■ Problem to work on ■
Return the lines of the data below, from the one containing "7303 (884, 2448)" through the very last, exactly and with both ends included; no pictures.

■ Materials provided ■
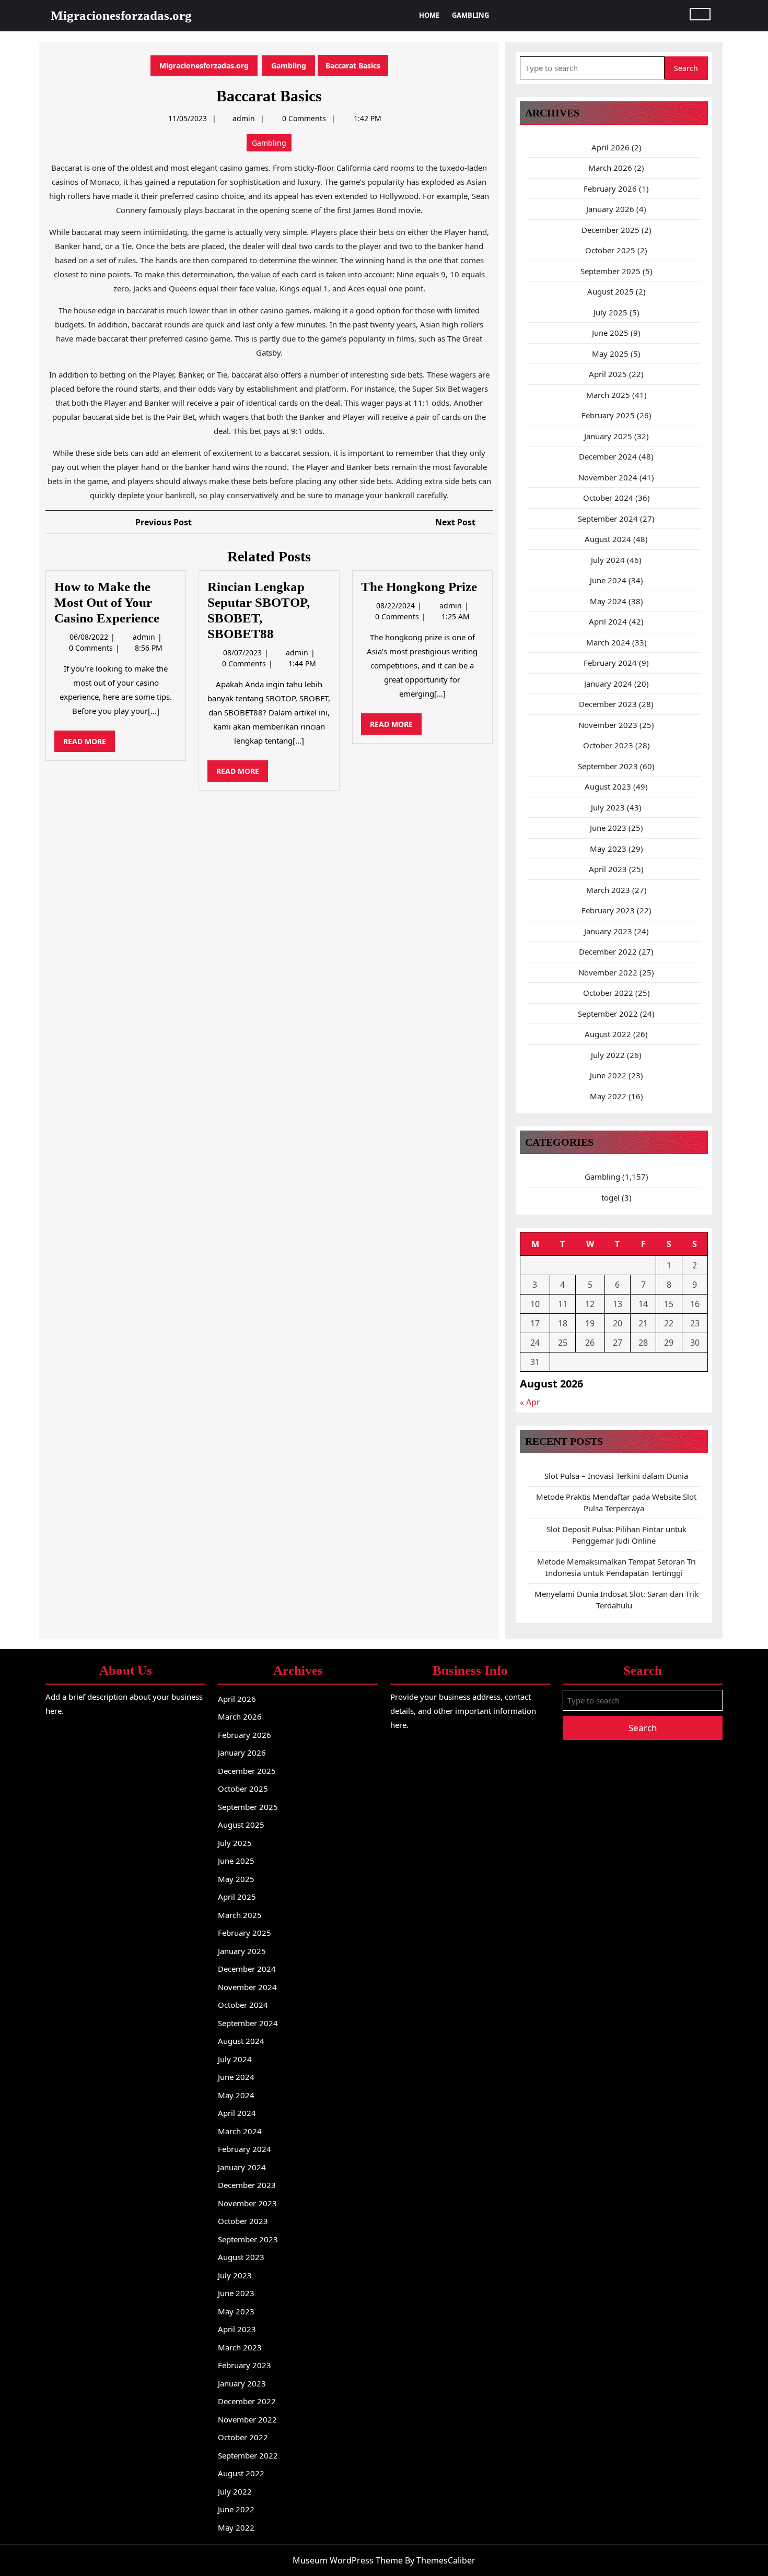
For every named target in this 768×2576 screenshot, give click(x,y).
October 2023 (608, 745)
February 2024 (610, 662)
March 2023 (608, 890)
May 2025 (610, 353)
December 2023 (608, 704)
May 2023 (608, 848)
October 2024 (608, 497)
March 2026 (610, 167)
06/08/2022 (89, 637)
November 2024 (607, 477)
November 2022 (607, 972)
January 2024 (608, 683)
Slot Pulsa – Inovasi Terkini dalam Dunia (616, 1476)
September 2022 (608, 1013)
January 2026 (610, 209)
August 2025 (610, 291)
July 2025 (610, 312)
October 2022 (608, 992)
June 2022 (608, 1075)
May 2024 (608, 601)
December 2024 (608, 456)
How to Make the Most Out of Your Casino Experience (106, 602)
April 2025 (608, 374)
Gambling (470, 15)
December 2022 (608, 951)
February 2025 (608, 415)
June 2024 (608, 580)
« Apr (530, 1402)
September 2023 (608, 766)
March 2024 (608, 642)
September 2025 (610, 271)
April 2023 (608, 869)
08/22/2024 (396, 605)
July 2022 (608, 1055)
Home (429, 15)
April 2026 (610, 147)
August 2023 (608, 786)
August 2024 (608, 539)
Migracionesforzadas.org (121, 15)
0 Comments (92, 648)
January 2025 (608, 436)
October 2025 (610, 250)
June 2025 (610, 332)
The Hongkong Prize (419, 587)
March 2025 (608, 395)
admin (243, 118)
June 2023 (608, 827)
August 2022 (608, 1034)
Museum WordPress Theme (348, 2560)
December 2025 (610, 230)
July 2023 (608, 807)
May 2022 (608, 1096)
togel (610, 1197)
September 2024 (608, 518)
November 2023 (607, 725)
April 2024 (608, 621)
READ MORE (89, 744)
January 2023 (608, 931)
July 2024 (608, 560)
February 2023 (608, 910)
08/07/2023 (243, 652)
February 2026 (610, 188)
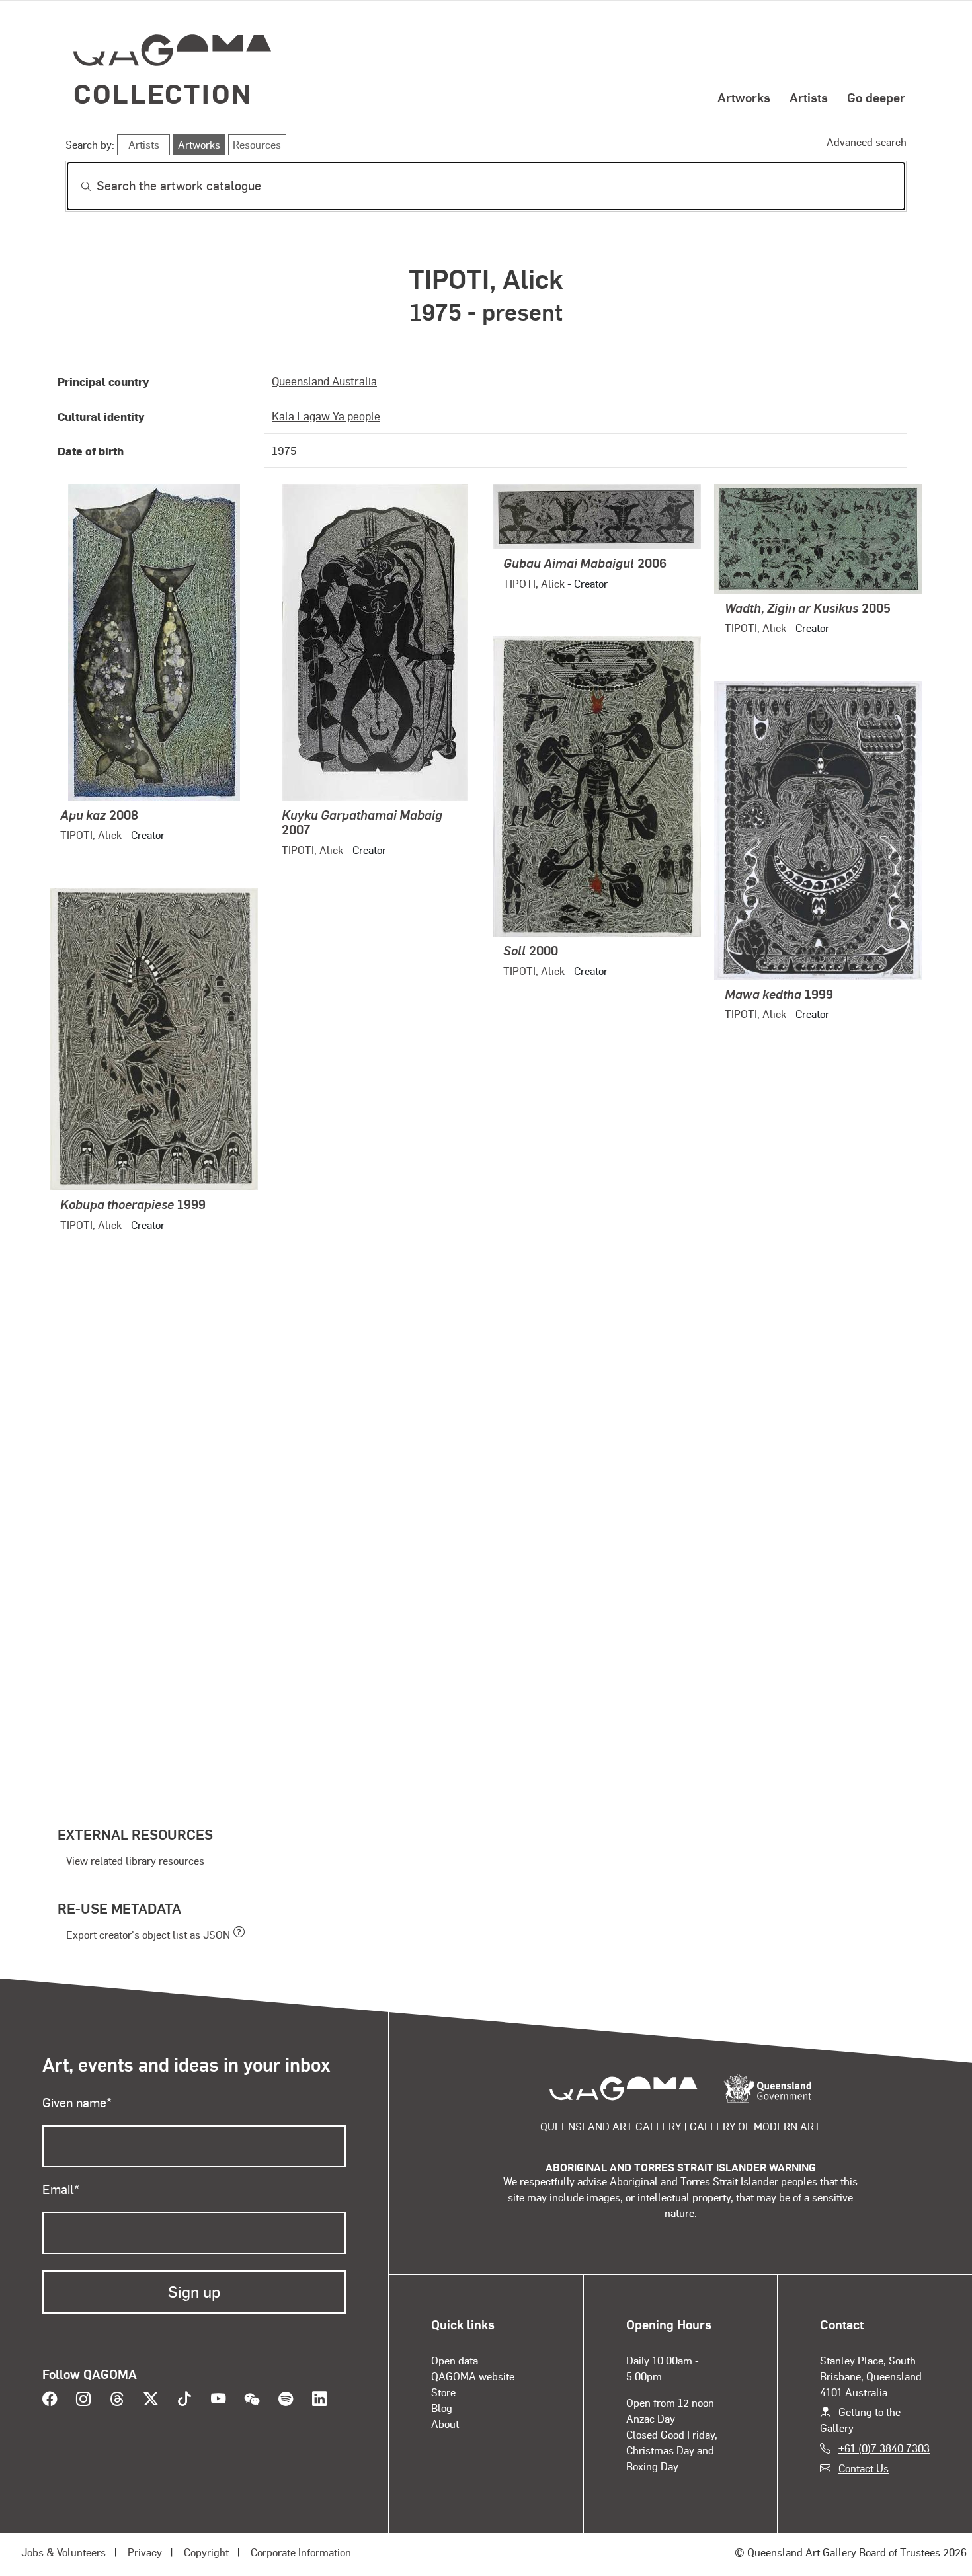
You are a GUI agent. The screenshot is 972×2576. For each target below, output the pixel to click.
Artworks (743, 97)
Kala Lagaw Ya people (326, 416)
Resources (257, 144)
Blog (441, 2408)
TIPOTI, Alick (91, 834)
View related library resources (135, 1860)
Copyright (206, 2552)
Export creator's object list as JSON (148, 1934)
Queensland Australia (324, 380)
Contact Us (863, 2468)
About (445, 2424)
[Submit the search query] (75, 186)
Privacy (145, 2552)
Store (443, 2392)
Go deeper (876, 97)
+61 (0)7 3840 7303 (884, 2448)
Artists (809, 97)
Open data (454, 2360)
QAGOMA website (472, 2376)
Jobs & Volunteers (63, 2552)
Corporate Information (301, 2552)
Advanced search (867, 142)
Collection (162, 92)
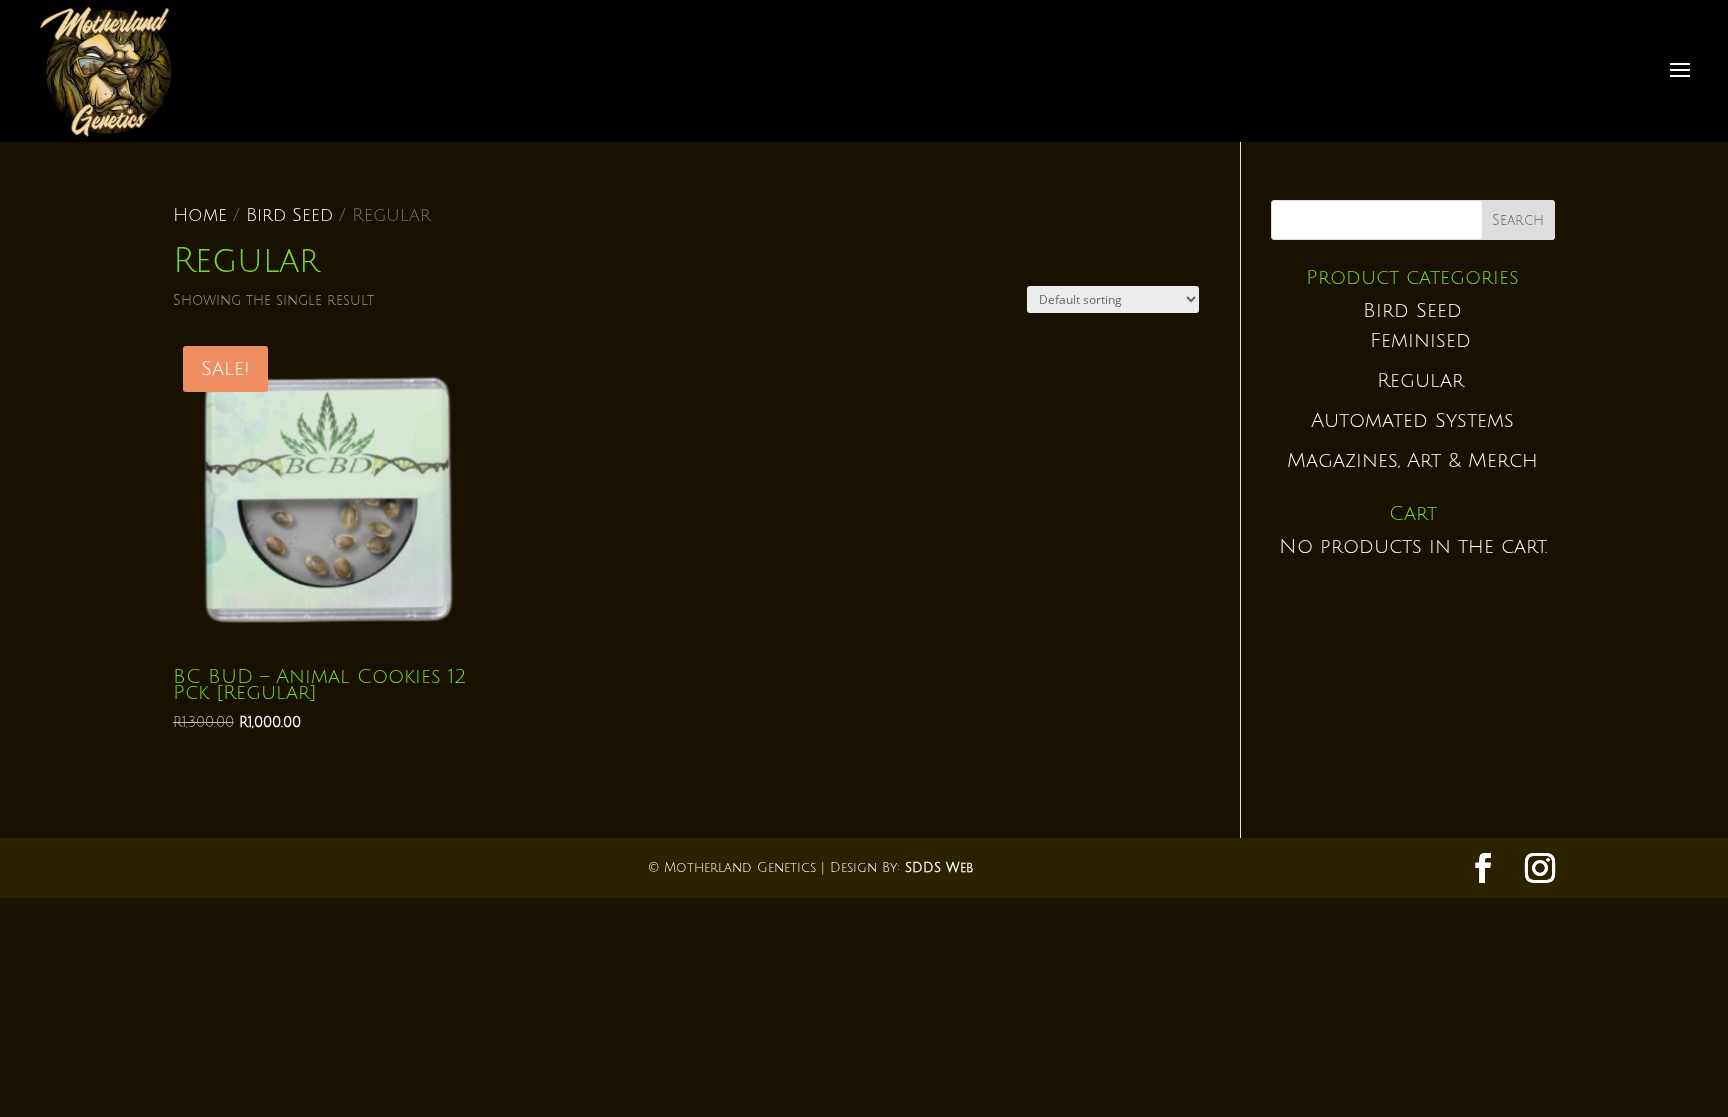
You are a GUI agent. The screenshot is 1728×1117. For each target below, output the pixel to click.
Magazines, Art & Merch (1412, 461)
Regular (1420, 381)
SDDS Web (939, 868)
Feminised (1420, 341)
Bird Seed (289, 215)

■ Solution for this exercise ■
+61 (0)7 3840 7303 (884, 2448)
Artists (809, 97)
Open data (454, 2360)
QAGOMA website (472, 2376)
Jobs & Volunteers (63, 2552)
Corporate Information (301, 2552)
Advanced search (867, 142)
Collection (162, 92)
You are a GUI agent. The screenshot is 1728×1117. For each target below, output the pixel to click.
Magazines, Art & Merch (1412, 461)
Regular (1420, 381)
SDDS Web (939, 868)
Feminised (1420, 341)
Bird Seed (289, 215)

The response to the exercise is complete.